Currently witnessing a hard-fought battle between Microsoft Word and Westlaw to see which one can take advantage of this modern supercomputer to operate in the most inefficient and cumbersome way possible
@mattblaze@coreyrayburnyung@paulgowder@SteveBellovin it’s actually pretty good now with Teams integration, if (big if) you can manage all the invocations to set up permissions in Microsoft’s virtual embodiment of a Kafka novel
@blakereid@coreyrayburnyung@paulgowder@SteveBellovin Yeah. I can generally live with almost all the other things I dislike about Word, but the lack of sane support for multiple simultaneous authors working on different sections is a show stopper.
@SteveBellovin@blakereid@mattblaze@paulgowder That's one of the reasons that splitting a document into multiple files works better (they all appear as one workspace with links on the side to click on specific files). When you use pandoc and combine the documents, all of the footnotes are renumbered appropriately and appear as they normally would. On the upside for Markdown, auto-completion, brought from the coding world, makes using Zotero even easier. 2/
The biggest shortcoming, imho, is that Markdown doesn't have document footers.

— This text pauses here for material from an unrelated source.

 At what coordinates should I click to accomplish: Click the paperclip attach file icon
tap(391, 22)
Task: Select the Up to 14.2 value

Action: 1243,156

So, footnotes appear as endnotes in the document until you convert the document. That's not too big of a deal, though. 1/
@coreyrayburnyung@blakereid@mattblaze@paulgowder So what is the proper way to use Juris-M with Markdown? (And I'd think that inconvenient footnotes would be a show-stopper for law review articles…)
@blakereid@SteveBellovin@mattblaze@paulgowder Did I mention that the Zotero plugins work better w/ Markdown than Word? 😉 The two big differences between Markdown and all the rest, though, are that it has a very small learning curve and there are some elegant interfaces.
@SteveBellovin@blakereid@mattblaze I've switched over to using Markdown for writing and it's working surprisingly well. I use VS Code for drafting (Zettlr is also pretty good) and Pandoc for conversion. I'm working on a Python package for the automatic, simple, dynamic assembly of books or law review articles from multiple markdown files after having too much trouble with Quarto. I still use Word when I get a file already in that format. But my original writing is all in Markdown.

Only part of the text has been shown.